= 1999 NFL Europe season =

European-American football season

The 1999 NFL Europe season was the seventh season in 9 years of the American football league that started out as the World League of American Football.

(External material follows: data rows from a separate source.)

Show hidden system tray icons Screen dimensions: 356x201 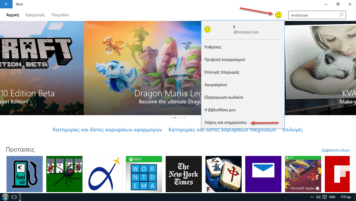pyautogui.click(x=312, y=197)
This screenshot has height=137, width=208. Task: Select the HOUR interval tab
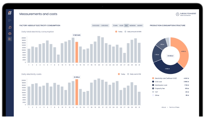click(121, 25)
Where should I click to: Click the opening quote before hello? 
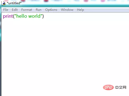pyautogui.click(x=16, y=15)
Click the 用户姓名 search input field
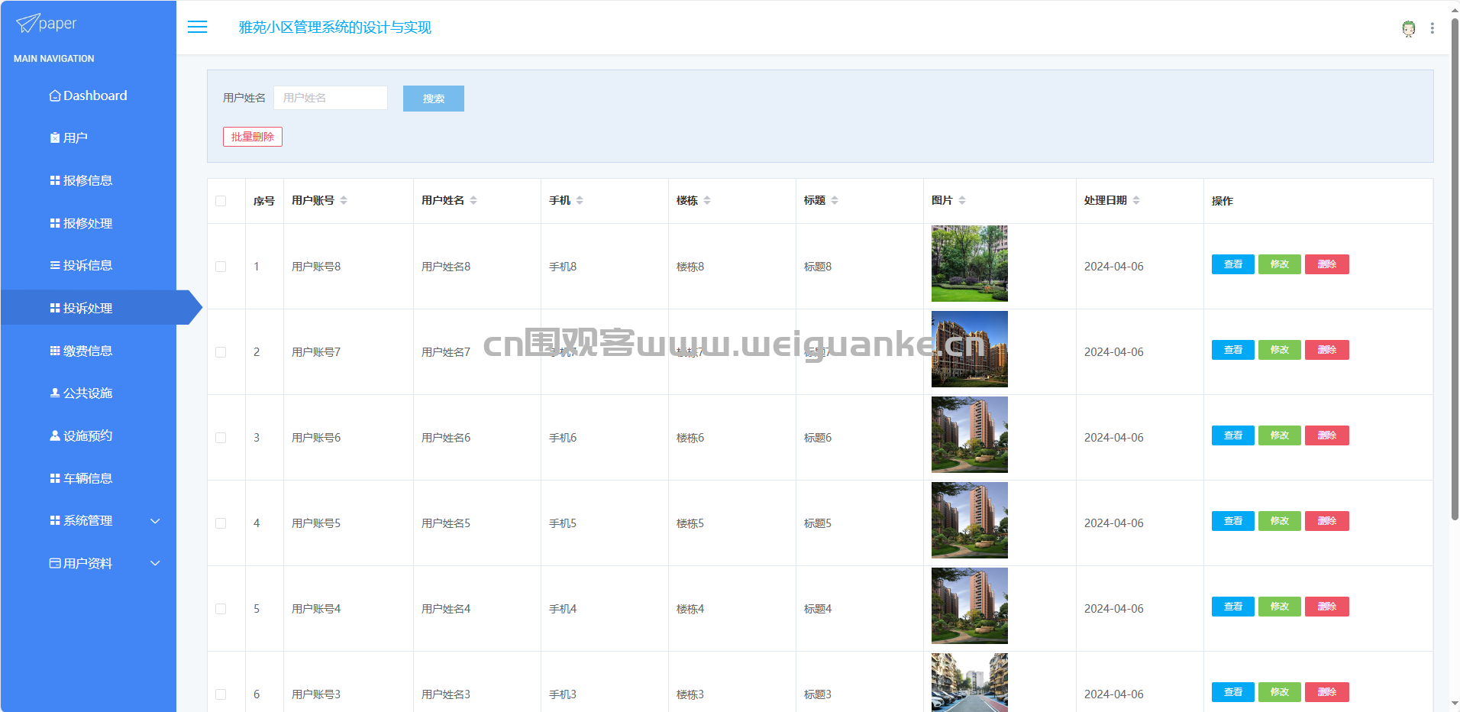The height and width of the screenshot is (712, 1460). click(330, 98)
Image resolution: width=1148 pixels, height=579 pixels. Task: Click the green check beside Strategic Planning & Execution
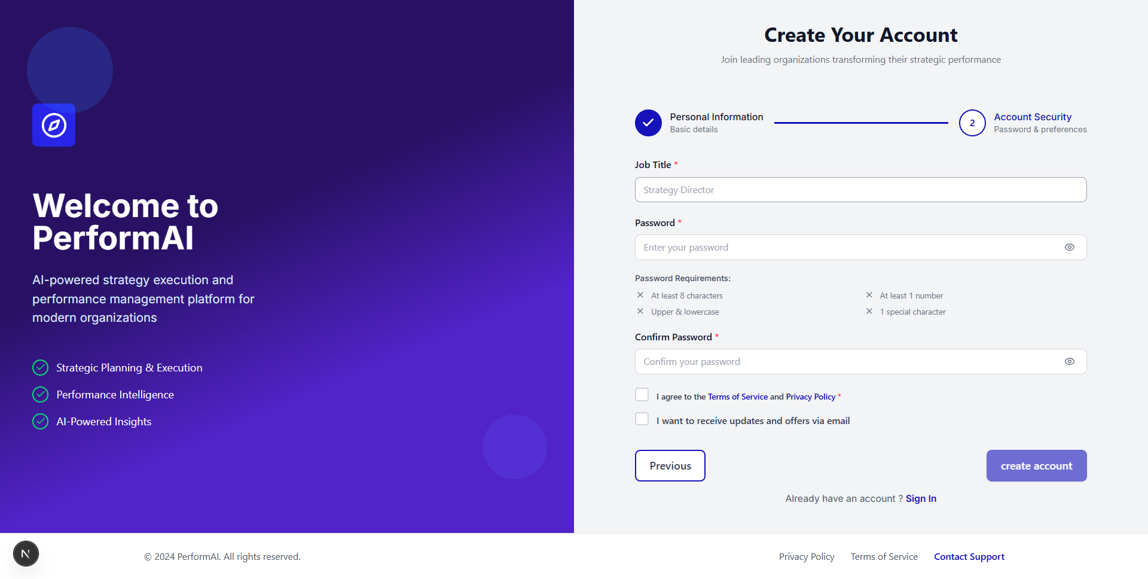(x=40, y=367)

The Berlin Thunder replaced the England Monarchs for the 1999 season.

NFL Europe League
| Team | W | L | T | PCT | PF | PA | Home | Road | STK |
| Barcelona Dragons | 7 | 3 | 0 | .700 | 263 | 246 | 4–1 | 3–2 | W1 |
| Frankfurt Galaxy | 6 | 4 | 0 | .600 | 239 | 223 | 3–2 | 3–2 | L1 |
| Rhein Fire | 6 | 4 | 0 | .600 | 286 | 149 | 3–2 | 3–2 | W3 |
| Amsterdam Admirals | 4 | 6 | 0 | .400 | 236 | 243 | 3–2 | 1–4 | W2 |
| Scottish Claymores | 4 | 6 | 0 | .400 | 270 | 298 | 2–3 | 2–3 | L4 |
| Berlin Thunder | 3 | 7 | 0 | .300 | 173 | 308 | 2–3 | 1–4 | L3 |

==World Bowl '99==

World Bowl '99 was held on Sunday, June 27, 1999 at Rheinstadion in Düsseldorf, Germany. The Frankfurt Galaxy defeated the Barcelona Dragons, 38-24.